MD-4Hs are pretty rare, Axle! Have only seen one that was bolted to a hi-speed F3 body at Nikon.ca about ten years ago.
I used to use a motor drive on my F1(n) and never had problems with the camera. I shot more sports back then. The motor drive also rewound my film which was cool. I could load and unload quickly. However, carrying a camera with a motor drive got too heavy. For me, cocking the shutter manually is a better alternative. Motor drives aren't good for people with itchy trigger fingers.
Detachable motor drives require a connection port (usually on the bottom of the camera). When no drive is attached, there often is a cover that is supposed to be installed to close that port.
Somewhat obviously, to use the drives they also require that the photographer actually attach the drive to the camera.
I've certainly seen a fair number of cameras that don't have the motor drive attached, but are also missing the cover for the port.
And I've also seen people who are awkward when they try to install the drives.
So in the first case (missing port covers) the cameras can be more vulnerable to dirt and moisture.
And in the second case, every camera is vulnerable to operator error.
I was scared Sunday that I broke my new to me FE with the I think MD-12 that goes with it.

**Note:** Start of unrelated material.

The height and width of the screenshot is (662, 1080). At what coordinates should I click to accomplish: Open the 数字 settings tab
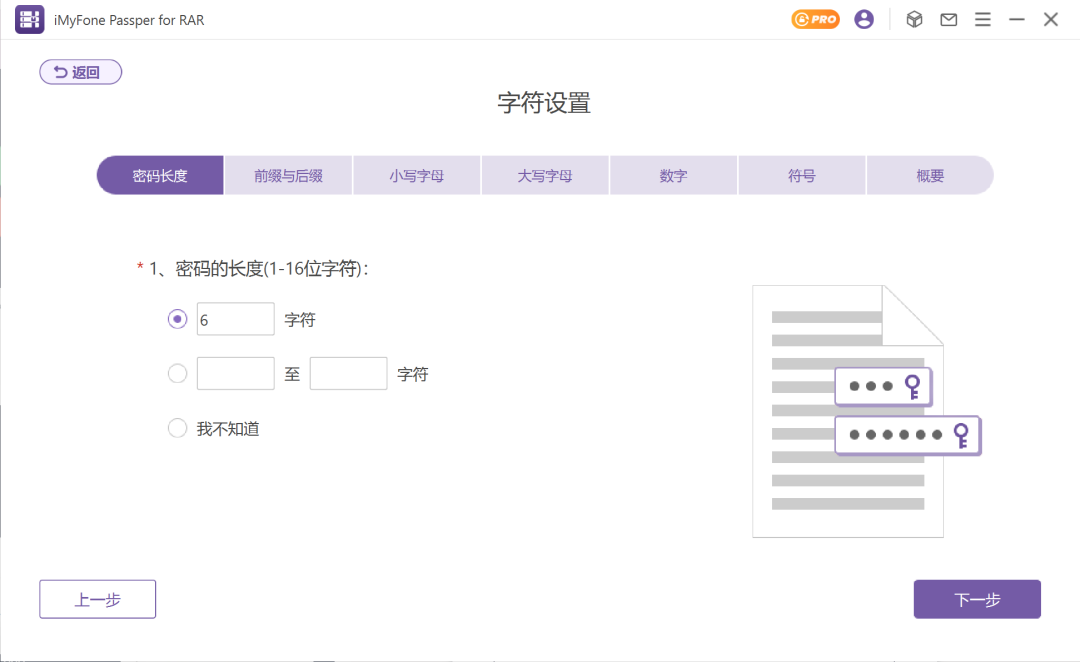[673, 175]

I did around 6 shots on single, then inorder to get fast action and hopefully a winner shot of kid going down water slide I went to continuous. Did around three bursts. It simply stopped and had a nice humming sound. Turned it off, it read 24 on the counter and no it's never been off before but I have never ran it on "C" before either.

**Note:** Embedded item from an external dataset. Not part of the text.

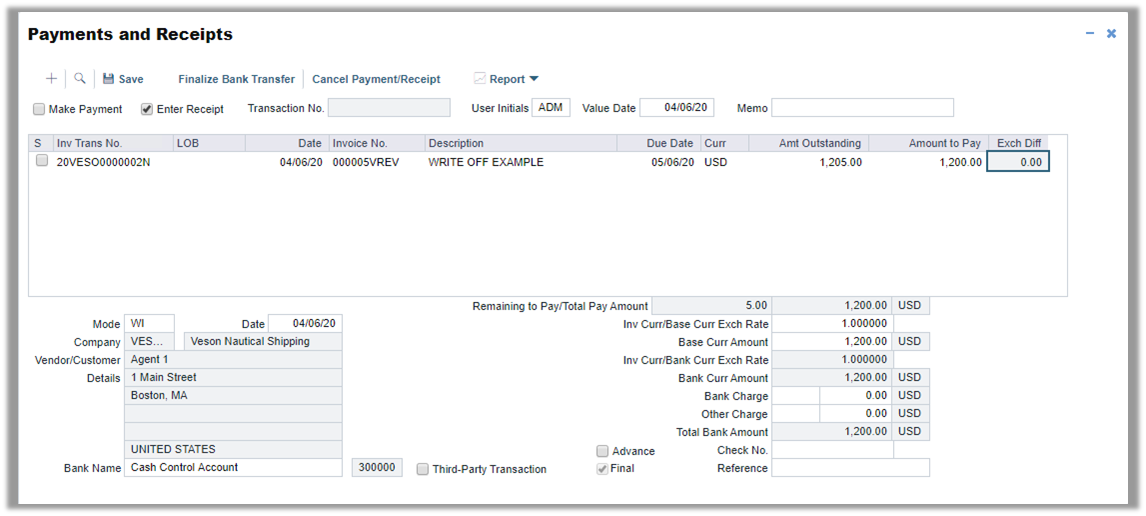Enable the Make Payment checkbox
The width and height of the screenshot is (1146, 516).
(39, 109)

Changed batteries, took it off and on a couple of times, still nothing even after unloading fully exposed roll. The way I accidentally got it to work again was to move the motor actuator on the top of the drive back and forth a half turn or so, put it back on and I was back in business. Scared the crap out of me. First motor drive incident for me.
Regarding reliability, it probably has the opposite effect.
More "technology" isn't always a good thing.
There are simply more switches, gears, one or more electric motors and possibly governing electronics which could fail.
I never had a problem with a lever-advance, but I certainly had a camera with a built-in motor die on me.
I would think the winder has the edge for camera durability,for the before-mentioned consistent torque reasons.
In other words,given two similar cameras having made,say,10K exposures,the drive equipped model should be in better shape.
I suspect the same is true of vehicles with auto transmissions :which keep the engine in the best torque range , while Stickshifts, in unskilled hands, subject the car to lugging and over-revving.
There is a valid use for the C setting I have found :In poor light,when shutter speed is marginal, a tiny burst of frames normally results in one frame which is much sharper than the others,or what you could achieve with repeated,thumb-wound attempts.
It is usually the 2nd frame.
Motor Winder OM
I used to keep an Olympus Winder 2 on my OM 's simply because they made the camera easier to control. Never set them to the faster speed. I now have a grip which is shared between my Leica M6 and M3. Same reason.
The same can happen to a well-used pro camera as well.
The shutter on my FM2n literally exploded on a day I was shooting a large amount of portraits with a motor drive.
Obviously, the culprit was the shutter, but the powerful stroke of the motor drive ripped what a thumb push would not have.